Home Artificial Intelligence Why You Should Consider Using Fortran As A Data Scientist Background What’s Fortran? Benefits & Disadvantages Setting Up Fortran Performance Example: Knapsack Problem Summary & Further Thoughts References & Further Reading Connect With Me!

Why You Should Consider Using Fortran As A Data Scientist Background What’s Fortran? Benefits & Disadvantages Setting Up Fortran Performance Example: Knapsack Problem Summary & Further Thoughts References & Further Reading Connect With Me!

3
Why You Should Consider Using Fortran As A Data Scientist
Background
What’s Fortran?
Benefits & Disadvantages
Setting Up Fortran
Performance Example: Knapsack Problem
Summary & Further Thoughts
References & Further Reading
Connect With Me!

An exploration of the advantages that Fortran can bring to Data Science and Machine Learning

Photo by Federica Galli on Unsplash

Python is widely considered the gold standard language for Data Science, and your complete range of packages, literature, and resources related to Data Science is at all times available in Python. This isn’t necessarily a foul thing, because it implies that there are many documented solutions for any data-related problem that you might encounter.

Nonetheless, with the appearance of larger datasets and the rise of more complex models, it might be time to explore other languages. That is where the old-timer, , may develop into popular again. Subsequently, it is worth it for today’s Data Scientists to develop into aware of it and possibly even attempt to implement some solutions.

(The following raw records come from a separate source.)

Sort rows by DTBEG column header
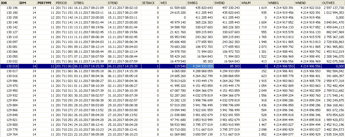Viewport: 345px width, 137px height. pos(90,2)
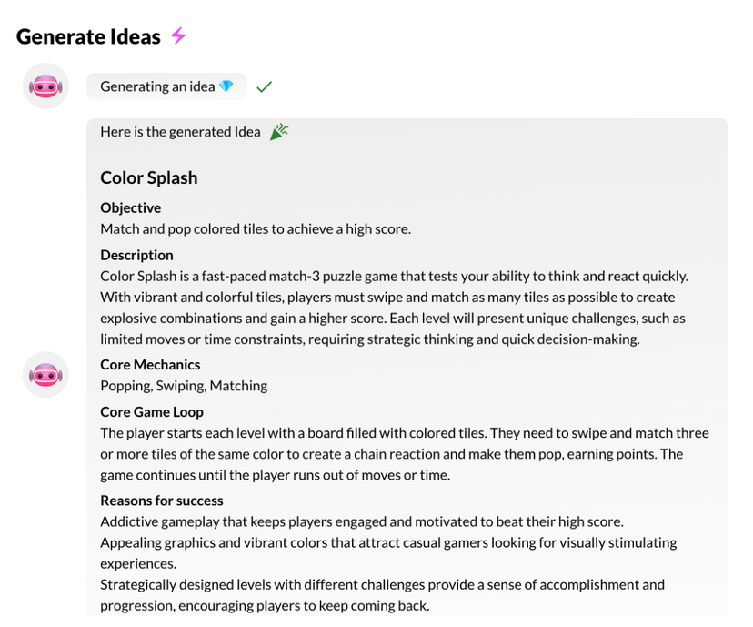Click the lightning bolt beside Generate Ideas

tap(176, 36)
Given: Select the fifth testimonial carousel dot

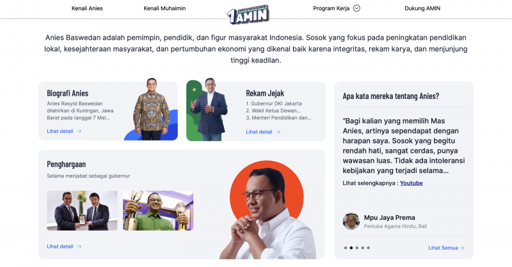Looking at the screenshot, I should click(x=369, y=248).
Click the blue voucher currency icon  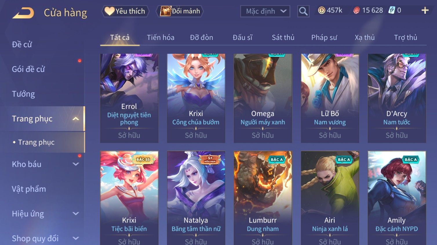click(392, 10)
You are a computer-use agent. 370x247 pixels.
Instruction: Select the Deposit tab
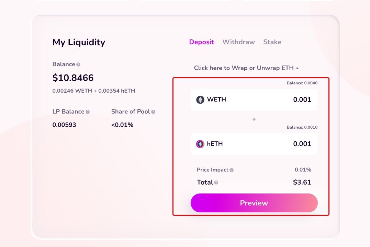(x=201, y=42)
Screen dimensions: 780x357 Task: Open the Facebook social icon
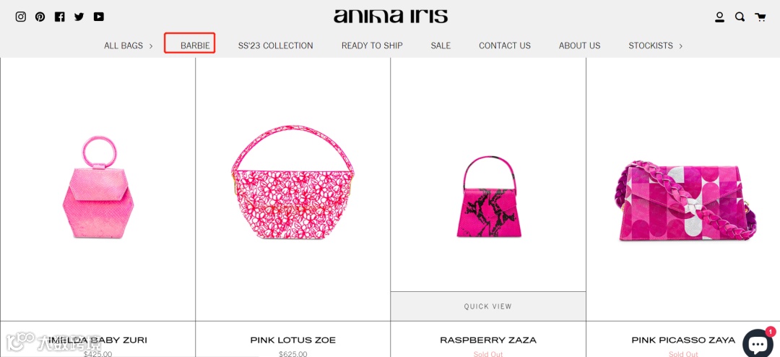pos(60,17)
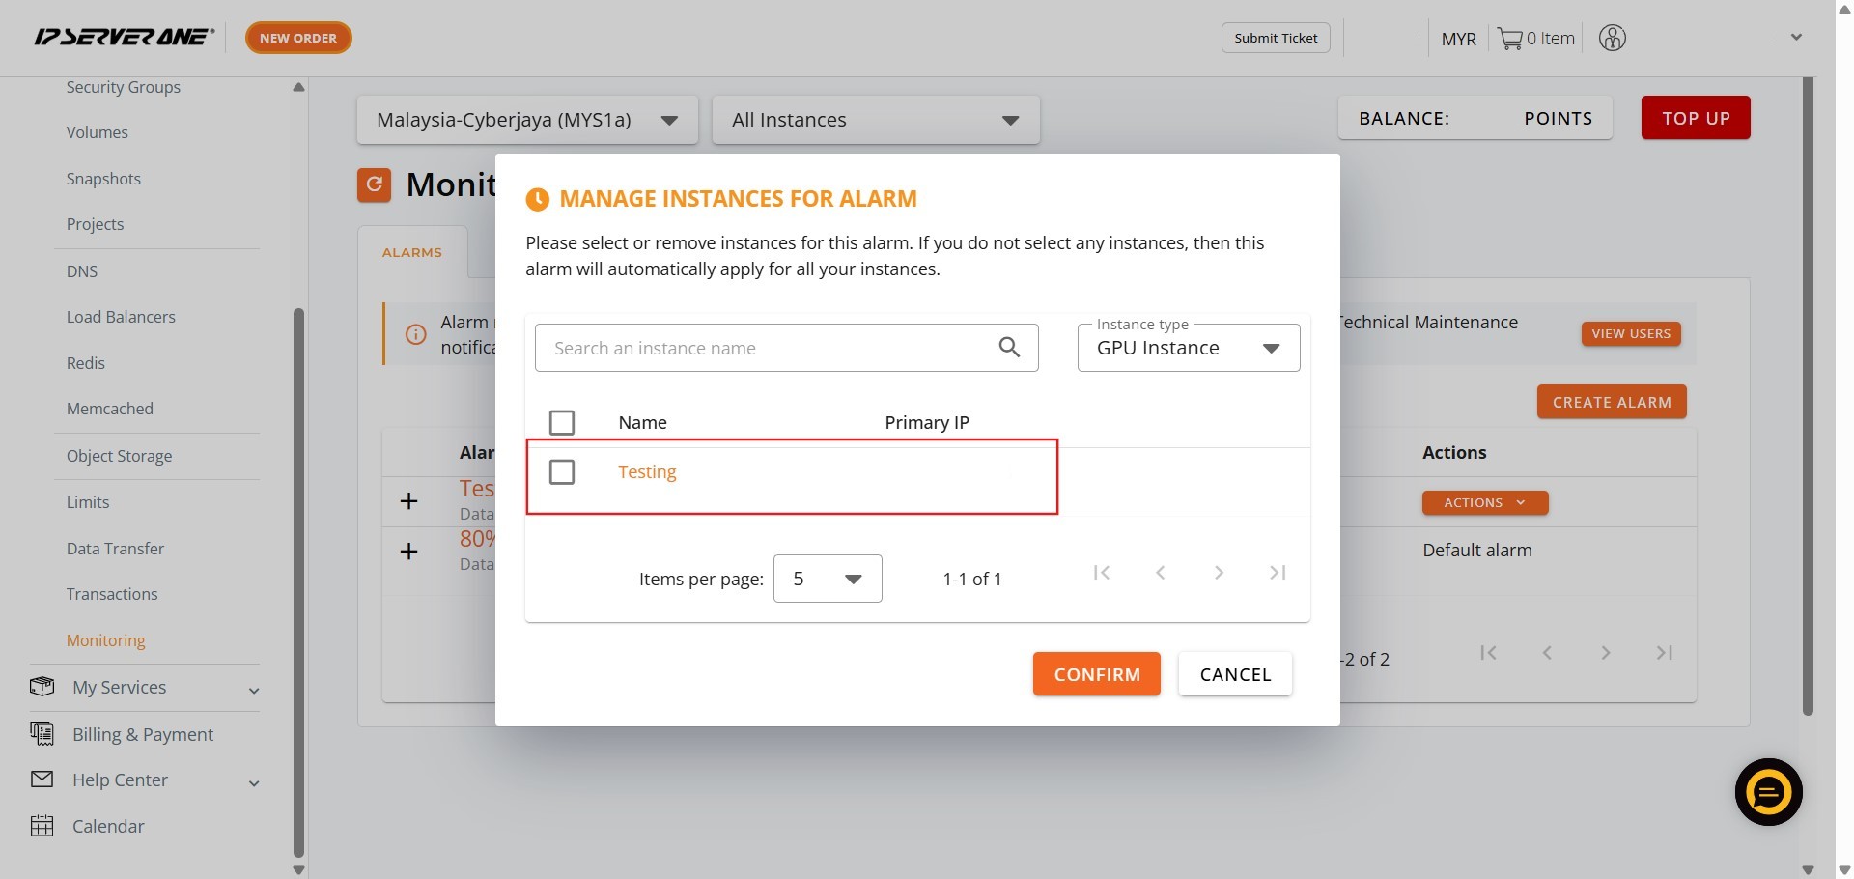This screenshot has width=1854, height=879.
Task: Click the shopping cart icon
Action: [1509, 39]
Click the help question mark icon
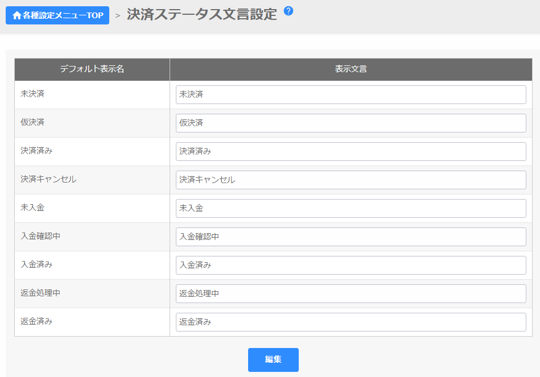 click(288, 11)
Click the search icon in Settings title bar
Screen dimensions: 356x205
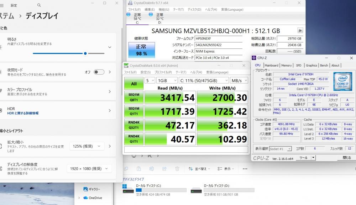pyautogui.click(x=39, y=5)
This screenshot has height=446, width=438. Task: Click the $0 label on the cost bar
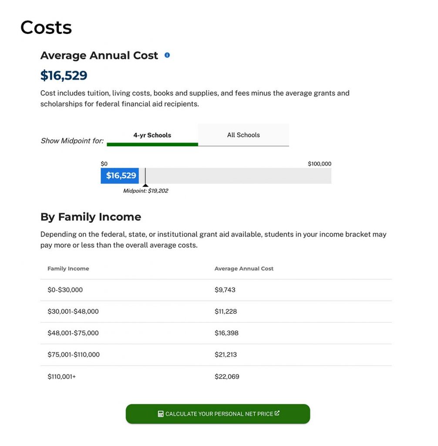click(104, 164)
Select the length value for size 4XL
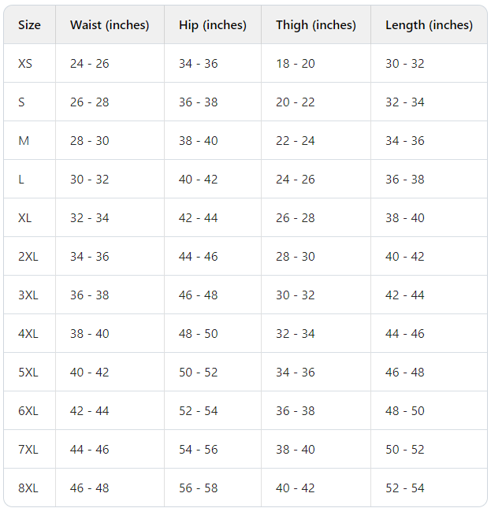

Fortran, short for Formula Translator, was the primary widely used programming language that originated within the Fifties. Despite its age, it stays a high-performance computing language and might be faster than each C and C++.

Initially designed for scientists and engineers to run large-scale models and simulations in areas comparable to fluid dynamics and organic chemistry, Fortran continues to be ceaselessly used today by physicists. I even learned it during my physics undergrad!

Its specialty lies in modelling and simulations, that are essential for varied fields, including Machine Learning. Subsequently, Fortran is perfectly poised to tackle Data Science problems, as that’s exactly what it was invented to do many years ago.

Fortran has several key benefits over other programming languages comparable to C++ and Python. Listed here are a few of the fundamental points:

  • : Fortran is a compact language with only five native data types: INTEGER, REAL, COMPLEX, LOGICAL, and CHARACTER. This simplicity makes it easy to read and understand, especially for scientific applications.
  • : Fortran is usually used to benchmark the speed of high-performance computers.
  • : Fortran has a wide selection of libraries available, mainly for scientific purposes. These libraries provide developers with an unlimited array of functions and tools for performing complex calculations and simulations.
  • : Fortran has had multi-dimensional array support from the start, which is crucial for Machine Learning and Data Science comparable to Neural Networks.
  • : Fortran was built specifically for pure number crunching, which is different from the more general-purpose use of C/C++ and Python.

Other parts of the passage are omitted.